----- Material -----

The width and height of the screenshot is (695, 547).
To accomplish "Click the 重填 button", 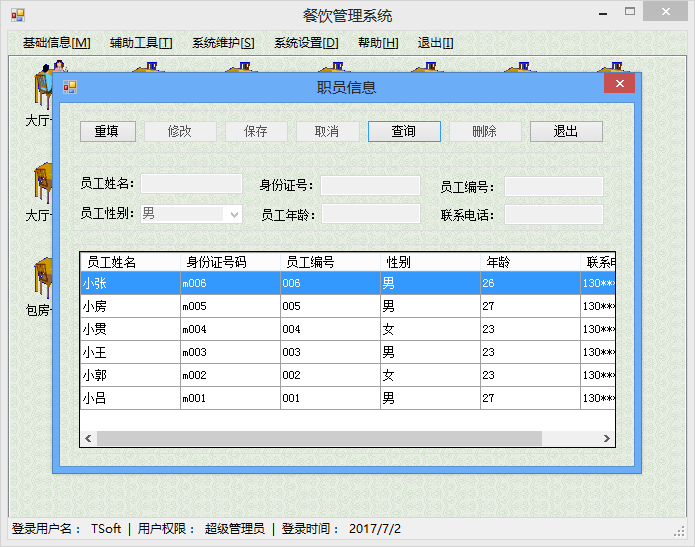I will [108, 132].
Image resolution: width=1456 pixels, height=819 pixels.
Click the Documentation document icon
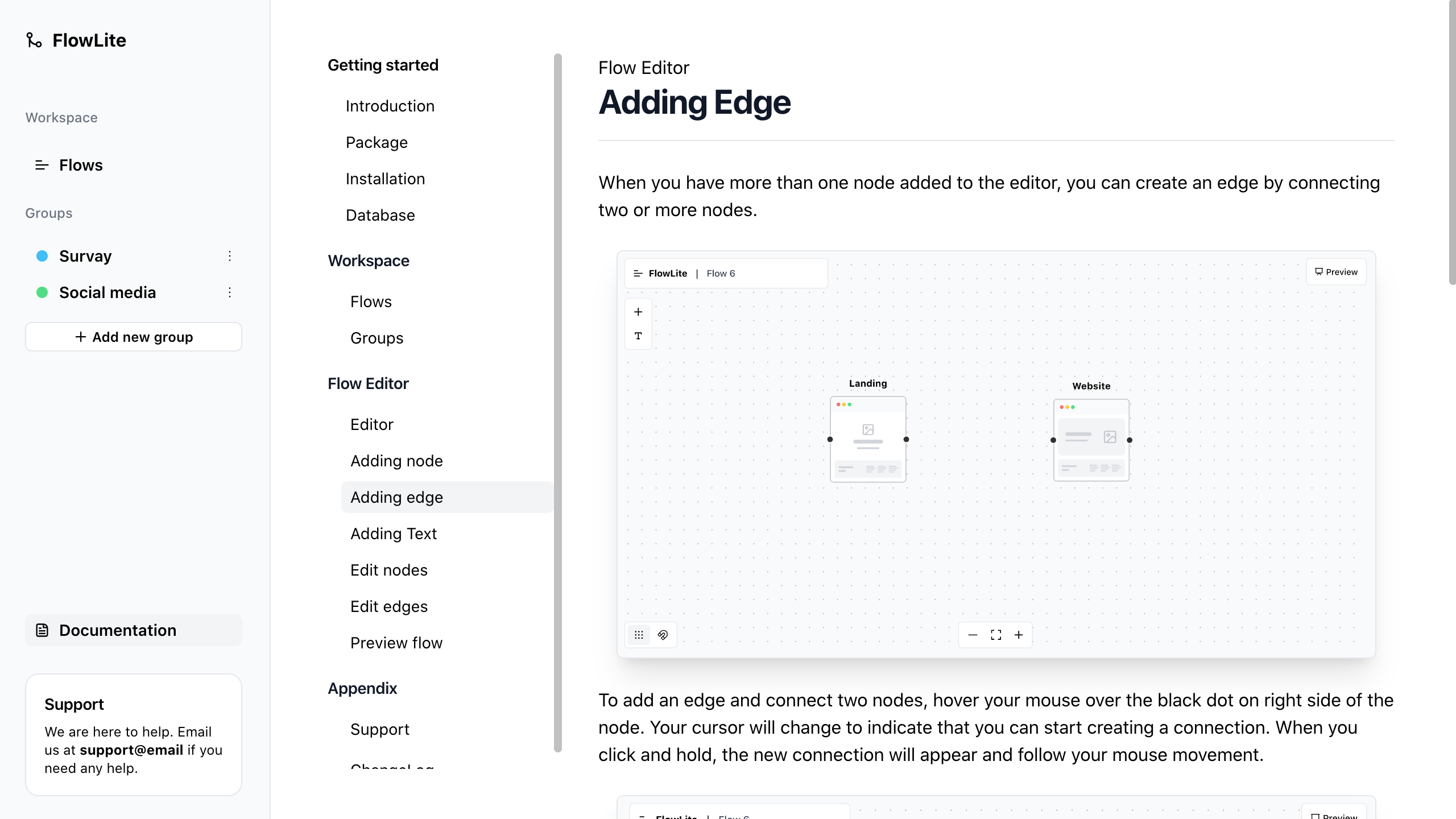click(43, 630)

-----
----- Material -----

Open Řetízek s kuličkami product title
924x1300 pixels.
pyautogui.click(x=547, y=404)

-----

» Written task
Please write out the lines of the items as a numbered list, leaving out blank lines: begin at the line that has "Open Řetízek s kuličkami product title" and stop after the line that has "pyautogui.click(x=547, y=404)".

» Output
1. Open Řetízek s kuličkami product title
2. 924x1300 pixels.
3. pyautogui.click(x=547, y=404)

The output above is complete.